What to produce:
Report, copied in full, every line of the data below that contains the string "with". Uppercase and lowercase letters count as different.

Material to process:
==========

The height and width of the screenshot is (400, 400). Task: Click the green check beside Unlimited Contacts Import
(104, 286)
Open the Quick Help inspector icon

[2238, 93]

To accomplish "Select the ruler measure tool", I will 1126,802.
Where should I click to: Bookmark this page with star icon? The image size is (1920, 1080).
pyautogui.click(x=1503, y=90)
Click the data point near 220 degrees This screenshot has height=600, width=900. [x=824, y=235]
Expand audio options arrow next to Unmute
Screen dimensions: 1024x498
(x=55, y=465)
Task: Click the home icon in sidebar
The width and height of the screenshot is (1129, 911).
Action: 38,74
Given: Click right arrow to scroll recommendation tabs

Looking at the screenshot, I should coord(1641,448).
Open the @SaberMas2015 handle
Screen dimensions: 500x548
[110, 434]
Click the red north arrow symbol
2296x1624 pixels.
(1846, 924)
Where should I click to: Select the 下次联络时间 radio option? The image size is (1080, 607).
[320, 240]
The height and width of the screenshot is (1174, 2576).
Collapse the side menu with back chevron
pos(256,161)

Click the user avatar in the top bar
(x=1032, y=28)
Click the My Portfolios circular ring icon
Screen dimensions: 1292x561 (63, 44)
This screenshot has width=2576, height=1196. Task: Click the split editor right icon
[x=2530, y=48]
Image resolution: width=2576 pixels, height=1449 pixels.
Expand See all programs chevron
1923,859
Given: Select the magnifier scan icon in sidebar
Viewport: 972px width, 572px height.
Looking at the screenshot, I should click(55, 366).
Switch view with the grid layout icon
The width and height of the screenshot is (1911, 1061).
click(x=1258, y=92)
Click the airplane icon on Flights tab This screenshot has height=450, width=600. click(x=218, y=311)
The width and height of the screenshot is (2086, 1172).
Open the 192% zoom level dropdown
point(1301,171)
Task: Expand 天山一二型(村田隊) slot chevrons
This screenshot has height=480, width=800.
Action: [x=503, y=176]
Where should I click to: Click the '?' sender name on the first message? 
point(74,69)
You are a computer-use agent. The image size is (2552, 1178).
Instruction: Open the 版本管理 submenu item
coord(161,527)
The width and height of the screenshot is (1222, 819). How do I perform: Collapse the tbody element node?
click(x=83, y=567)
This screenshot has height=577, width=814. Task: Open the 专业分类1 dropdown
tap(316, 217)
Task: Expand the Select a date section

==========

Result below:
Where should I click to: Bookmark this page with star icon? The image size is (1920, 1080).
Collapse the side menu with back chevron
Switch view with the grid layout icon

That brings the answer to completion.